I guess we could add such flag for debug builds if necessary.
Making every canRecoverOnBailout function return false. (not sure about MAssertRecoveredOnBailout though)

> (In reply to Nicolas B. Pierron [:nbp] from comment #3)
> > feedback+
> 
> This is a bit premature. The code is just a dump of code, not polished.
> Wrong names, wrong code flow ...
> Totally not ready for f? or r?

The feedback flag has no strong meaning, and no meaning for the landing process, I frequently set it to mean that I think a patch is going in the right direction.  So I think this is a good way to cheer others up, while leaving comments.

    
    

    
  
(In reply to Nicolas B. Pierron [:nbp] from comment #6)
> But, as with the the oomTest, we should implement this one in C++ and not in
> JS, to prevent it from being reduced away.
> 
> The goal of this function is too fuzz bailouts across all the execution of a
> function, causing the next bailout to fail after the next iteration.

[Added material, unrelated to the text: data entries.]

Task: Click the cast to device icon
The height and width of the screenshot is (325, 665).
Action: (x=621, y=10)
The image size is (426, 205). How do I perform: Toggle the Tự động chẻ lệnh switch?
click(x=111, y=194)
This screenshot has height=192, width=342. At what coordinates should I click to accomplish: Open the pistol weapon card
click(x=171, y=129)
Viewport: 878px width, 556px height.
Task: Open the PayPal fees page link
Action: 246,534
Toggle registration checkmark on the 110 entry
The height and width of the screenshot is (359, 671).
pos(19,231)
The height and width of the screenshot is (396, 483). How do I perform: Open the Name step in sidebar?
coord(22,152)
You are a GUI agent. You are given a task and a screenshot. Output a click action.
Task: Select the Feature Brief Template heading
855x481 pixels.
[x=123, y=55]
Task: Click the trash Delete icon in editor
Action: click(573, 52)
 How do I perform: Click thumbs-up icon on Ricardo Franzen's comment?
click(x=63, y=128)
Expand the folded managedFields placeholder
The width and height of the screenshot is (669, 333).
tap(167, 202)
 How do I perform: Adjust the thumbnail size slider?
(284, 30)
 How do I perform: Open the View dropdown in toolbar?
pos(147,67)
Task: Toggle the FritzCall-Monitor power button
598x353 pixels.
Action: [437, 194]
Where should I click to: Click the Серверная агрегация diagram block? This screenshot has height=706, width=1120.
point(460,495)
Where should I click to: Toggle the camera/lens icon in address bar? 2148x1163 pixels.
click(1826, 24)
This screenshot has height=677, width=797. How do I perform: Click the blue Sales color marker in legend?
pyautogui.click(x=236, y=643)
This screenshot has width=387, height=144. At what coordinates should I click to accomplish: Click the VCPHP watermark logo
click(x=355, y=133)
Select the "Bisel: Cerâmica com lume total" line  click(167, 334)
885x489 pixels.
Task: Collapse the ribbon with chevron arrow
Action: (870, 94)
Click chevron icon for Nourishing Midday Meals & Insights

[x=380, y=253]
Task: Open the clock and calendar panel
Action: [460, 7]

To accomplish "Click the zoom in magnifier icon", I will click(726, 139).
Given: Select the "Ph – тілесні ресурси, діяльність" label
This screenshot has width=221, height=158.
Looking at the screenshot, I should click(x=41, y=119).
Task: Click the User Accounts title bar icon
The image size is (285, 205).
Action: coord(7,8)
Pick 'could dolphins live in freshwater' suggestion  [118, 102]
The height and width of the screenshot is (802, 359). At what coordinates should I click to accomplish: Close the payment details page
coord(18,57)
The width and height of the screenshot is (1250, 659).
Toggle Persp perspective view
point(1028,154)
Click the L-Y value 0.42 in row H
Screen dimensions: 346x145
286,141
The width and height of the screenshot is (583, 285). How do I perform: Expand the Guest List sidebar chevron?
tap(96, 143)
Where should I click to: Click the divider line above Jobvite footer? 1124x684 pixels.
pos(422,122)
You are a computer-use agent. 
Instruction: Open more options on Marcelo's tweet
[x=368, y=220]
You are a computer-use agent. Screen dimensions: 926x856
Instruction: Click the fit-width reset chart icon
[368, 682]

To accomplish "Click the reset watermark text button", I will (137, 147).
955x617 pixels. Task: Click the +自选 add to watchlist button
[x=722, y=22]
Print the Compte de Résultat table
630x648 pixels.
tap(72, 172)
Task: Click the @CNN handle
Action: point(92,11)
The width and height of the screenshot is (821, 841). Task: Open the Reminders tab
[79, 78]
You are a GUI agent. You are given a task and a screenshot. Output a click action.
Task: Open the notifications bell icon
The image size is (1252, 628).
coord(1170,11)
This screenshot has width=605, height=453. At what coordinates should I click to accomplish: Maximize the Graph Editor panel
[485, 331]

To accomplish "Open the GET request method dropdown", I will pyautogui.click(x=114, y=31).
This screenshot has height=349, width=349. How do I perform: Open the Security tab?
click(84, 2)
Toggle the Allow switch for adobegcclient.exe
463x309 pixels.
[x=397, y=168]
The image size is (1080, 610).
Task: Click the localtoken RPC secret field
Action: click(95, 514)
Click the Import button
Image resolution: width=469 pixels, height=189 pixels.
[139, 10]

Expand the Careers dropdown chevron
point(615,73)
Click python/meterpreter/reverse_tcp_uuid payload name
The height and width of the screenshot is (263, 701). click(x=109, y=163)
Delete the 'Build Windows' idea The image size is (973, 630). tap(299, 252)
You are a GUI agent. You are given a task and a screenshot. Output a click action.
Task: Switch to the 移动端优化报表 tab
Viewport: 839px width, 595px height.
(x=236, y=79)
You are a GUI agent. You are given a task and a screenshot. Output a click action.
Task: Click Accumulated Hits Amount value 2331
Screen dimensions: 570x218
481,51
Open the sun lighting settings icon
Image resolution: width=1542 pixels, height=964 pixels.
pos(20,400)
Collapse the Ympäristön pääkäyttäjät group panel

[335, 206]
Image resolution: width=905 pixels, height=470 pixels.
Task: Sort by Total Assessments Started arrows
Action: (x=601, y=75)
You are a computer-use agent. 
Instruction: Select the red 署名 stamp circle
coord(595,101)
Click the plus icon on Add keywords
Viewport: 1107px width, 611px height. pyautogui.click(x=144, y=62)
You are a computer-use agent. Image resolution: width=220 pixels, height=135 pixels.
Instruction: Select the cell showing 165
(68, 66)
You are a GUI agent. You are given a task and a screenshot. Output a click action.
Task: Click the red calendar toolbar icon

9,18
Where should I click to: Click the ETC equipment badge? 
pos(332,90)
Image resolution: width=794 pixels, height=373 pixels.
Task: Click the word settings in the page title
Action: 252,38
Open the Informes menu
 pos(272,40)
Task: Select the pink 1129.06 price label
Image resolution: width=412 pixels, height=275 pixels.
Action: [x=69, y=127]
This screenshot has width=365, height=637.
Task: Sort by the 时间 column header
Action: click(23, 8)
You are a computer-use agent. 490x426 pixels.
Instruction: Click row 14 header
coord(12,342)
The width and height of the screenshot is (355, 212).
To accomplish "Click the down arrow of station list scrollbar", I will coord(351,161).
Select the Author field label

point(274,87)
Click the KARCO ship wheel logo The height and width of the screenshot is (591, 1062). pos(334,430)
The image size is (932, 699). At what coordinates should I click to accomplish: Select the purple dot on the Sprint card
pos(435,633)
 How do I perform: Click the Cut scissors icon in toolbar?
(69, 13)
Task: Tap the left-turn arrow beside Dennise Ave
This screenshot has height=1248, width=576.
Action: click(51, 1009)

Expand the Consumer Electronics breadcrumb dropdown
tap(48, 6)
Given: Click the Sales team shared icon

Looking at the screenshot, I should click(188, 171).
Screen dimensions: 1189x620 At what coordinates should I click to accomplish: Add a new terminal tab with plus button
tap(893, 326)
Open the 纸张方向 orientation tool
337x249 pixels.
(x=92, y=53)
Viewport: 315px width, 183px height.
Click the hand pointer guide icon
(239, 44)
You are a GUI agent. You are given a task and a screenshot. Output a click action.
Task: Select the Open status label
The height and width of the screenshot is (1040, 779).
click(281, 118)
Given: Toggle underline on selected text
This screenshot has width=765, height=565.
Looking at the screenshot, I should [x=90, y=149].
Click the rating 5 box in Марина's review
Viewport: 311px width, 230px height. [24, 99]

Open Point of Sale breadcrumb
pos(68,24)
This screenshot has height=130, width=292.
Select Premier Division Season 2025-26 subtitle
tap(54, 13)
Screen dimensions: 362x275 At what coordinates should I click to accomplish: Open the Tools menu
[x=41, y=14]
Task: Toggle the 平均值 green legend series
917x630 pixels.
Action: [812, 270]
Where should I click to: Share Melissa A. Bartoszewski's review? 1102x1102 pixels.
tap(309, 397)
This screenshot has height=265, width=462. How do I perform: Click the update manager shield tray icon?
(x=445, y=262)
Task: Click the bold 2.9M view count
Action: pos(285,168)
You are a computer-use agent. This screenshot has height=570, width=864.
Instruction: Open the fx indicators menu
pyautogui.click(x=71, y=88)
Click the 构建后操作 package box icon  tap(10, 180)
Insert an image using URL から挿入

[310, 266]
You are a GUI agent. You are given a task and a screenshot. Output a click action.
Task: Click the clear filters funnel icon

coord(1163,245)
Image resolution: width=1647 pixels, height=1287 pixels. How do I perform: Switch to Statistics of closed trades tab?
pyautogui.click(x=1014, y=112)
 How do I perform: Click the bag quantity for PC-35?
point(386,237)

I see. Not sure if it is necessary. If the bailAfter works good enough, I wouldn't implement bailTest. 

> > (In reply to Nicolas B. Pierron [:nbp] from comment #4)
> > > How many issue remain, with Bug 1239075's patch?
> > 
> > Like stated above. I haven't been able to classify them.
> > I even think there are more non-recoverable issues that I'm currently seeing.
> > I think I only saw 1 related to it yet.
> > I big downside is that we don't have a --ion-recover=disable.
> > That would have made it easy to classify the recover issues from the other
> > ones.
> > And it is non-trivial to disable by adjusting the code.
> 
> I guess we could add such flag for debug builds if necessary.
> Making every canRecoverOnBailout function return false. (not sure about
> MAssertRecoveredOnBailout though)

Yeah having such a flag would be so awesome!
But is currently not trivial. Too much code assumes canRecoverOnBailout will return true!
That made it such a mess.
E.g.
- MArrayState / MObjectState
- Sink
- EliminateDeadResumePointOperands
- CloneForDeadBranches
- truncate

I even wasn't able to remove the dependency in:
- EnsureOperandNotFloat32

> > (In reply to Nicolas B. Pierron [:nbp] from comment #3)
> > > feedback+
> > 
> > This is a bit premature. The code is just a dump of code, not polished.
> > Wrong names, wrong code flow ...
> > Totally not ready for f? or r?
> 
> The feedback flag has no strong meaning, and no meaning for the landing
> process, I frequently set it to mean that I think a patch is going in the
> right direction.  So I think this is a good way to cheer others up, while
> leaving comments.

Like you said it gives the message that the patch is going in the right direction. That was totally not the reason to post that patch. The only reason to post that patch is to make it possible for others to replicate this work. In whatever state this patch was.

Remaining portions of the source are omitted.